Imagine this: You’re signed to a football club, you work hard on the pitch, scoring goals and stopping opponents from scoring against your side, and at the end of the day, you don’t get paid – for months! The 2016 International Federation of Professional Footballers (FIFPro) Global Employment Report shows this is what most African players are going through – with over 40% reported cases of overdue salaries.
And what’s more heartbreaking is that the contracts these players signed won’t let them walk away from their clubs.
Well that was until now, as FIFA has breathed fresh air into the football world by setting a new rule which states players owed salaries for up to two months or mistreated by their clubs can break their contracts and leave. On top of that, the players can seek compensation and clubs which refuse to pay will be subject to transfer bans by FIFA.

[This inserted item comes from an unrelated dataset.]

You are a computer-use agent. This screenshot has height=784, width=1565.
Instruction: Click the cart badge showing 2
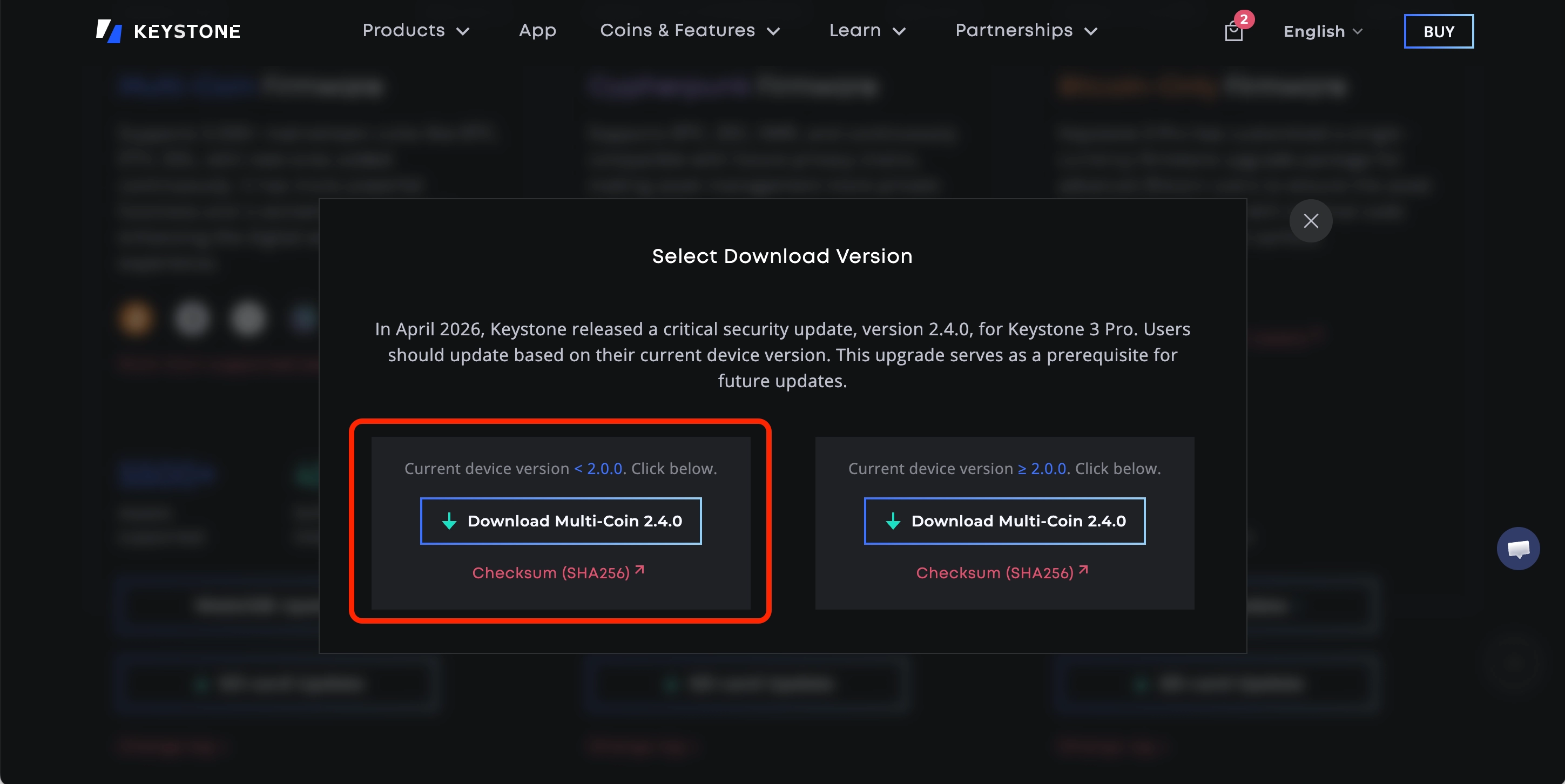[1244, 19]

Of course, we don’t hear about players being owed salaries in foreign clubs, but it’s extremely common in African leagues. In fact, Gabon has the world’s highest incidence in delayed pay in football leagues. So, it’s expected that this new rule will shake things up for good, especially for African footballers.
However, it remains to be seen if the shake up will be felt at all, considering that almost every African footballer’s dream is to make it to the richer leagues in Europe and, because of that dream, they see the wrong treatment they receive from clubs as ‘necessary sacrifices’ that will open them up to Europe’s seven-figure contracts.
Another valid question is this: How many of these players really signed a written contract?